An experimental gene therapy that modifies the genetic code of key blood cells to help them fight cancer showed promise in a preliminary study, with more than one-third of lymphoma patients showing no signs of the disease six months after one treatment.
National Cancer Institute (NCI) originally developed the gene approach and licensed it to Kite Pharma, which conducted the study and released the preliminary results. If FDA approves the therapy, it will be the first gene therapy available in the United States.
Kite Pharma plans to present the full results at the American Association for Cancer Research presentation in April. The study has not been published or reviewed by other experts, the Associated Press reports.
How it works
For the study, researchers administered a so-called CAR-T cell therapy. The treatment involves filtering patients' blood to remove T-cells, a key part of the immune system. The cells were then modified to contain a gene that fights cancer—turning the cells into "cancer killers," according to AP—and reintroduced into patients' bloodstreams. The treatment permanently modifies the cells, which multiply within the patient, the AP reports.
The study included 101 patients who had one of three types of a blood cancer called non-Hodgkin lymphoma, which had not responded to treatment. According to AP, the median survival time for such patients is about six months.
After six months, 36 percent of patients were in complete remission, 41 percent of patients' cancer had shrunk by at least half, and 82 percent of patients had their cancer shrink at least by half at some point during the study's six-month time period. Moreover, the number of patients in complete remission at six months barely changed from the number in remission at three months, indicating that "this one-time treatment might give lasting benefits for those who do respond well," according to AP.
After nine months, more than half of patients in the study were still alive.
While researchers say the results are promising, there were also some serious complications. Thirteen percent of patients developed a serious issue wherein their immune response dangerously overreacts to the treatment. However, the rate declined over the study period as doctors became more adept at identifying and treating the issue sooner.
About one-third of patients developed anemia or blood-count-related problems during the study. According to AP, 28 percent of patients had neurological problems—such as sleepiness or difficultly sleeping—although they typically only lasted a few days. Three of 101 patients in the study died for reasons unrelated to their cancer, with two of those deaths thought to be related to the treatment.

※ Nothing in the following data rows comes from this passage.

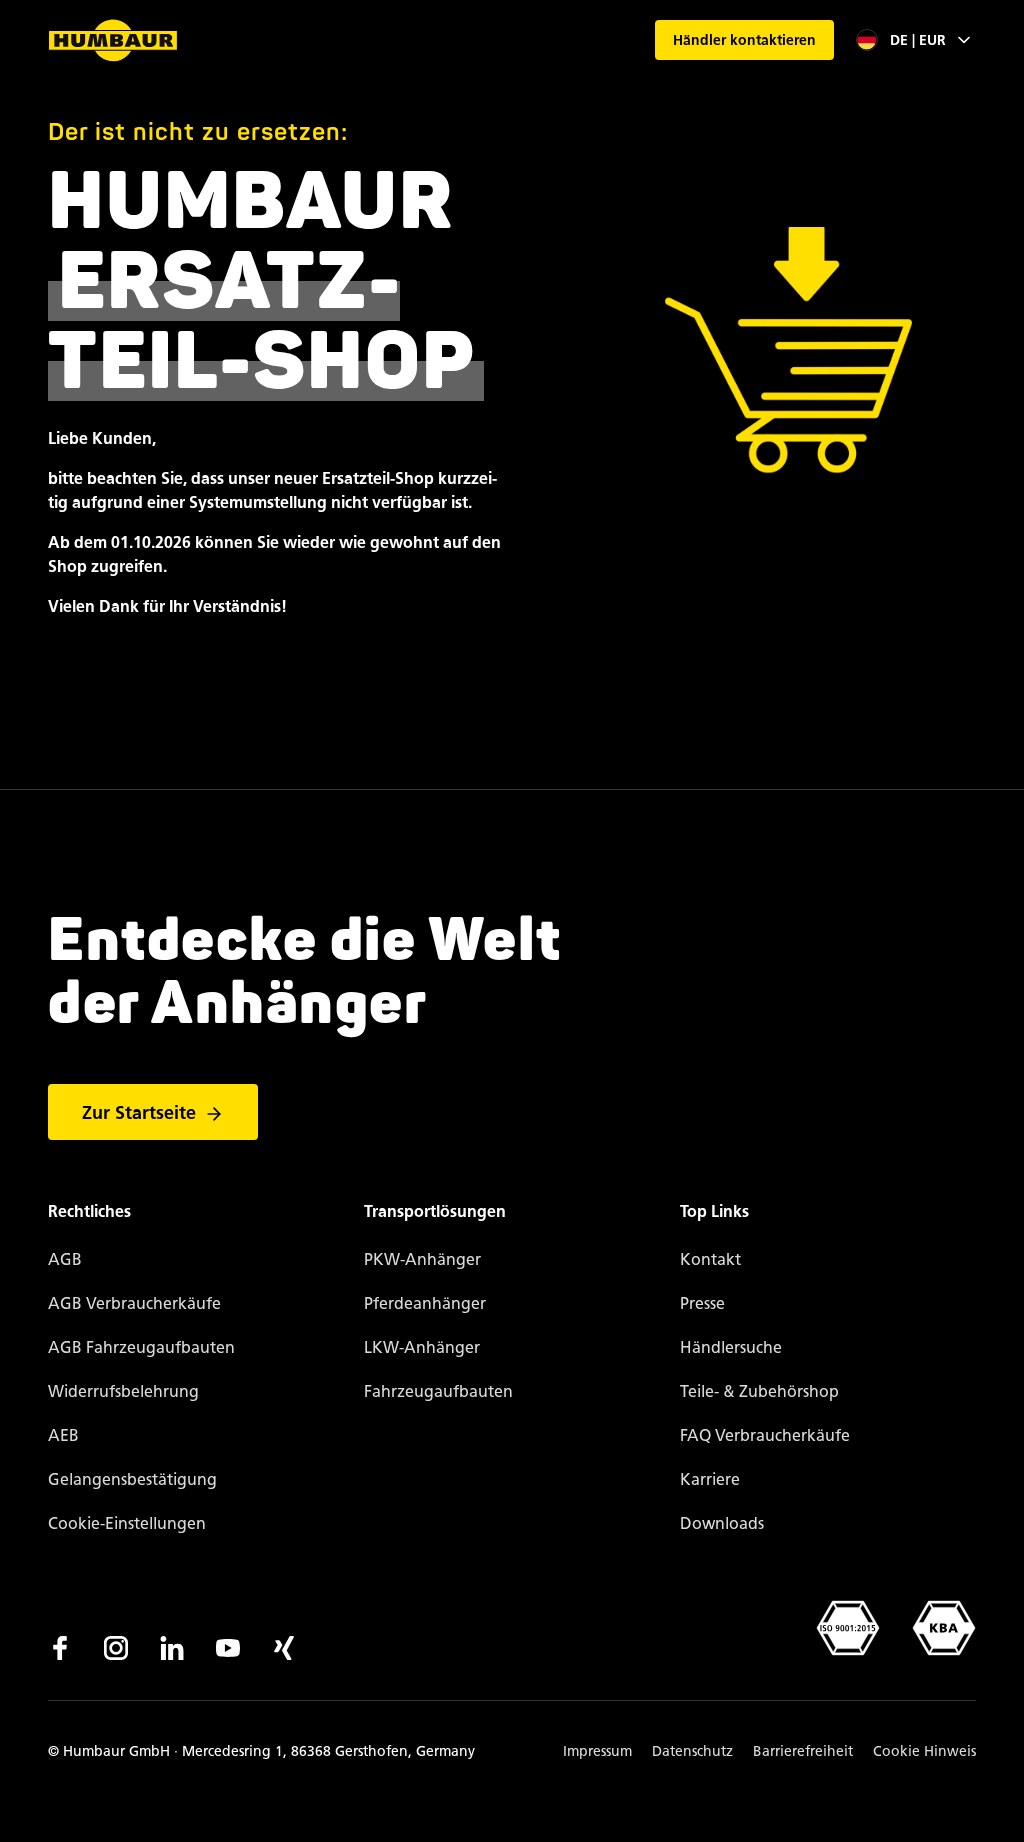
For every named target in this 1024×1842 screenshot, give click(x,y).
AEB (63, 1435)
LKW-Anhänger (422, 1347)
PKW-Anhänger (422, 1259)
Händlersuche (731, 1347)
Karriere (710, 1479)
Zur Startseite (139, 1113)
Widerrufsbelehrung (123, 1391)
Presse (702, 1303)
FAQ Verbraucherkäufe (765, 1435)
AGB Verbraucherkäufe (134, 1303)
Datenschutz (692, 1751)
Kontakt (710, 1259)
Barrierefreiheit (803, 1751)
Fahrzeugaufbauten (438, 1391)
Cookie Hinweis (924, 1751)
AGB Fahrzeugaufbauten (141, 1347)
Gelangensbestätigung (132, 1479)
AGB (65, 1259)
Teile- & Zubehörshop (759, 1391)
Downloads (722, 1523)
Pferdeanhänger (425, 1303)
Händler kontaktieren (744, 40)
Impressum (597, 1751)
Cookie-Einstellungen (127, 1523)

Roy Herbst, cancer medicines chief at the Yale Cancer Center, called the results "extraordinary" and "extremely encouraging." He said patients will need to be monitored longer than six months to determine if the treatment becomes less effective over time—but added that the treatment was "certainly is something I would want to have available."
NCI's Steven Rosenberg, who was not involved in the study, said the treatment was safe—especially in comparison to progressive lymphoma. "It's a safe treatment, certainly a lot safer than having progressive lymphoma," he said (AP/Los Angeles Times, 2/28; Farley Steele, HealthDay, 2/28).